II. -  L'AGENCE POUR LA GESTION DE LA COOPÉRATION OPÉRATIONNELLE AUX FRONTIÈRES : VERS L'INSTAURATION D'UNE SOLIDARITÉ ENTRE LES ÉTATS MEMBRES POUR LE CONTRÔLE DES FRONTIÈRES DE L'UNION

Le foisonnement d'initiatives prises dans le cadre de l'instance commune a souligné, a contrario, la nécessité d'un modèle centralisé et institutionnalisé. Que l'élargissement se traduise par un affaiblissement du contrôle de ses frontières par l'Union européenne n'est, en effet, pas envisageable : conformément au principe de solidarité, que le projet de Constitution européenne prévoit d'ailleurs de consacrer, la responsabilité de cette gestion incombe à tous les États membres.

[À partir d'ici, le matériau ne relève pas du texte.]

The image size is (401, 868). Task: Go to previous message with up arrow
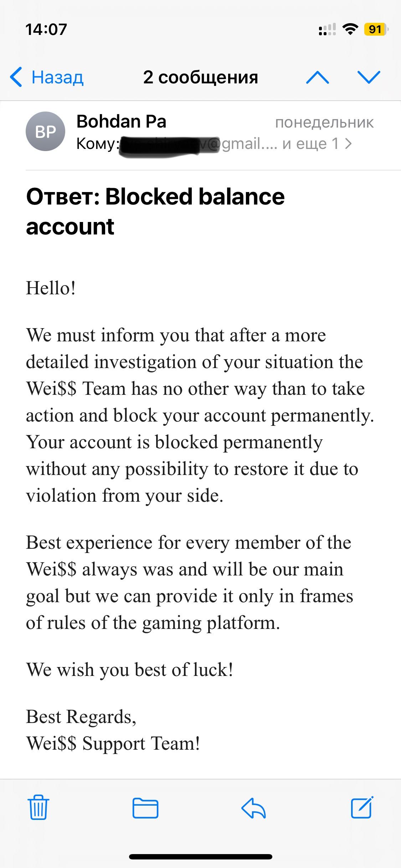click(317, 77)
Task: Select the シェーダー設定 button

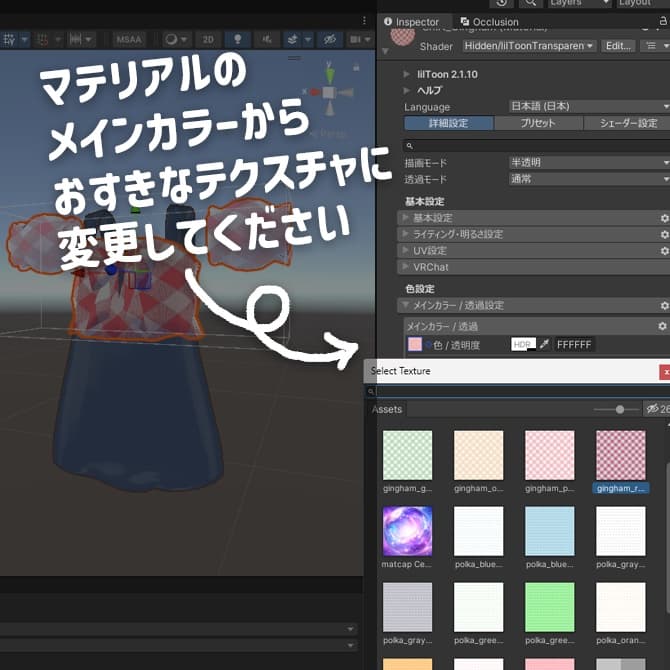Action: [627, 123]
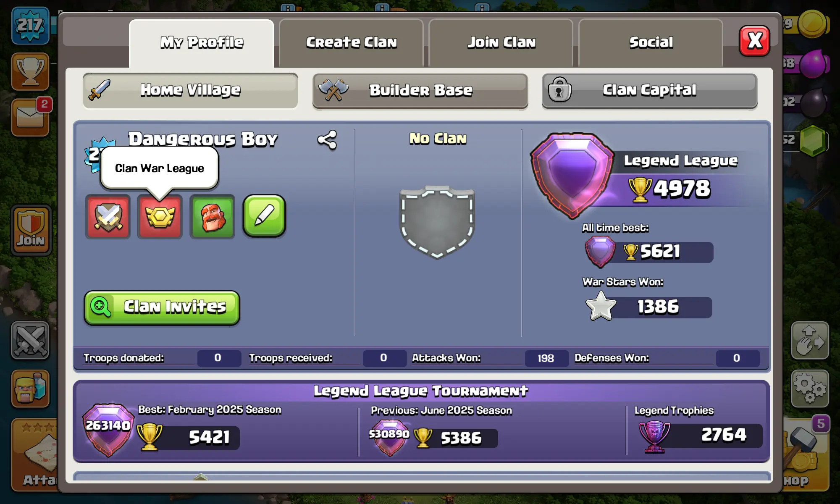This screenshot has height=504, width=840.
Task: Tap the green pencil edit button
Action: (264, 216)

Tel est l'objectif de la création de l'Agence européenne pour la gestion de la coopération opérationnelle aux frontières extérieures, agence communautaire qui respecte cependant la compétence des États membres en matière de contrôle aux frontières.

Si les négociations au sein du Conseil ont permis de faire évoluer le projet de règlement dans le sens d'un renforcement de l'agence, certains points restent toujours en suspens, même alors qu'un accord politique informel est intervenu.

A.  UNE STRUCTURE LÉGÈRE AUX COMPÉTENCES NOMBREUSES

1.  Une structure légère

La structure retenue dans la proposition de la commission est celle d'une agence communautaire, indépendante et dotée de la personnalité juridique. Elle aurait la possibilité d'établir dans les États membres des bureaux spécialisés avec l'accord des États membres concernés.

Par ailleurs, suivant la proposition de la Commission, les États membres ont choisi de créer une structure légère, dont les effectifs devraient comprendre une trentaine de personnes (des experts nationaux détachés ou des agents recrutés directement par l'Agence), auxquelles s'appliqueront le statut des fonctionnaires des Communautés européennes ou le régime applicable aux autres agents des Communautés européennes. Son budget devrait s'élever à 6 millions d'euros en 2005 et 10 millions en 2006.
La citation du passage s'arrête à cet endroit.